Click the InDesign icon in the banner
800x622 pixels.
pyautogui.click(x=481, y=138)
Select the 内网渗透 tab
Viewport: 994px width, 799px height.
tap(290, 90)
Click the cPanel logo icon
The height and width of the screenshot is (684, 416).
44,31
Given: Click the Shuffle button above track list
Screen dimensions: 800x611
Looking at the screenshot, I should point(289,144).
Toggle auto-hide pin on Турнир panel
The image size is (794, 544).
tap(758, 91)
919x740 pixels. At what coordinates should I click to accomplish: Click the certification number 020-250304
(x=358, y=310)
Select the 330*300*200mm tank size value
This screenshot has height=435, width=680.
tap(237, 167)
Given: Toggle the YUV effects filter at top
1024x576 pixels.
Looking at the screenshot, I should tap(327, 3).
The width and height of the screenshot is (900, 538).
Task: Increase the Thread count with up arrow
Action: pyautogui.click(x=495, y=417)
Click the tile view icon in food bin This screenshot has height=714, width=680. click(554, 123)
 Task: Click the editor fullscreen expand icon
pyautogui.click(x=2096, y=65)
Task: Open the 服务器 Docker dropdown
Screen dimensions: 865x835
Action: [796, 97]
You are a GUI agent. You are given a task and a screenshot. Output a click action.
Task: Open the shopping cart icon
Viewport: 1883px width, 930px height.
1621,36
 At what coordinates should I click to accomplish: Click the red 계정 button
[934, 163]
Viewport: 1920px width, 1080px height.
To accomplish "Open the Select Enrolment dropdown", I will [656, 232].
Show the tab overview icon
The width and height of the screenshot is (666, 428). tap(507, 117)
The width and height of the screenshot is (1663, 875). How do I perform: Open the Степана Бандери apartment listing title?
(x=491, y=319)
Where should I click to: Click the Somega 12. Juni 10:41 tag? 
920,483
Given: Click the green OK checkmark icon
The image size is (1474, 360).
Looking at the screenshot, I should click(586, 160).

Exercise brief: Give everything from the line containing "Given: Click the green OK checkmark icon" down to the end of the lines above as a JSON list of strings, one string per line, leaving out blank lines.

Task response:
[
  "Given: Click the green OK checkmark icon",
  "The image size is (1474, 360).",
  "Looking at the screenshot, I should click(586, 160)."
]